When these communities were built, many of the apartments were five-stories high and did not have elevators. For those on the top floor, climbing down and back up again is no easy task. As a consequence, an increasing number of aged residents, particularly those living alone, wind up spending their days holed up in their rooms. Even when living in detached, single-household units, people have tended to venture outside less frequently as they grow older. The hilly terrain of many planned communities presents yet another obstacle to getting out and about.

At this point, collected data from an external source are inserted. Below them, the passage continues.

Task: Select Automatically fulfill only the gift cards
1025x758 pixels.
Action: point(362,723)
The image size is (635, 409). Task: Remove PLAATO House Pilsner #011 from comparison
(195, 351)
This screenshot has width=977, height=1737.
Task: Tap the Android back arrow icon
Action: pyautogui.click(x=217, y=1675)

Modern urban planning is premised on the zoning of districts according to function, and new towns were developed primarily to fulfill a residential function. Since breadwinning fathers were away most of the day working downtown, communities were designed to meet the needs of mothers and their young children and were organized around the school district. Major thoroughfares ran outside the neighborhoods, inside of which instead were parks, community halls, and shops. As children grew up and moved out, though, older residents found very little that catered to their needs; retired men, in particular, had nothing to do and no one with whom to talk, and a large share simply stayed shut up at home.

Attaining a Balanced Demographic Profile

Can these communities be redesigned to slow or reverse the aging trend? A number of initiatives have already been launched, the first step commonly being to induce younger families to move in to attain a more balanced demographic profile. Housing units have been renovated with modern amenities, and some are offered under house-sharing arrangements to students looking for cheap rent. While these measures will not induce wholesale changes in the age structure, they can at least inject some vigor into a graying landscape.

In addition to inviting youths into the neighborhood, ties among older residents should be strengthened and made mutually supportive. Arrangements have been introduced whereby seniors who are relatively young and healthy look after those who are older and physically weak—taking out their trash, for instance, or changing lightbulbs and helping with their shopping.

Important, too, is increasing opportunities for the elderly—particularly those living alone—to interact with others in the neighborhood, encouraging them to step outside by creating places where they can drop by and have a chat. Rather than narrowing the community’s functions, they should be broadened so as to enable many different uses of the spatial environment.

At one new town, for example, a nonprofit group opened a coffee shop on the first floor of a residential building. Serving coffee and tea at reduced rates, the shop has become a hub for casual conversation among older residents. Other initiatives worth considering include expanding the use of community meeting halls so they host not just formal, scheduled events but also ad hoc gatherings; building benches with roofs along pathways; converting vacant dwellings into salons that anyone can use; and placing tables and chairs in open ground-floor spaces.

New towns once supported Japan’s economic “miracle” by meeting the housing needs of young families migrating to large cities. Now, these communities need to fulfill a broader range of functions for the country’s super-aging society, promoting interaction among older residents and enabling a slower, quieter lifestyle. Preventing the isolation of senior citizens is a challenge faced by not just new towns but also all communities developed far from downtown areas. Such residents often have very little income and cannot afford to move to more convenient locations. Similar problems of isolated seniors may emerge a few decades from now in the high-rise condominiums that have become so popular today—whose market value lies precisely in their sequestration from the surrounding neighborhood and their fortress-like security that guards the privacy of inhabitants. Urban planners must give more thought to mitigating the social seclusion of the growing ranks of Japan’s seniors.

(Originally published in Japanese on February 16, 2018. Banner photo: A farewell party on July 23, 2011, for a building in Tama New Town scheduled to be torn down and rebuilt. © Jiji.)

(*1) ^ The list, published by the ministry in 2013, includes privately developed communities that are not based on the 1963 law.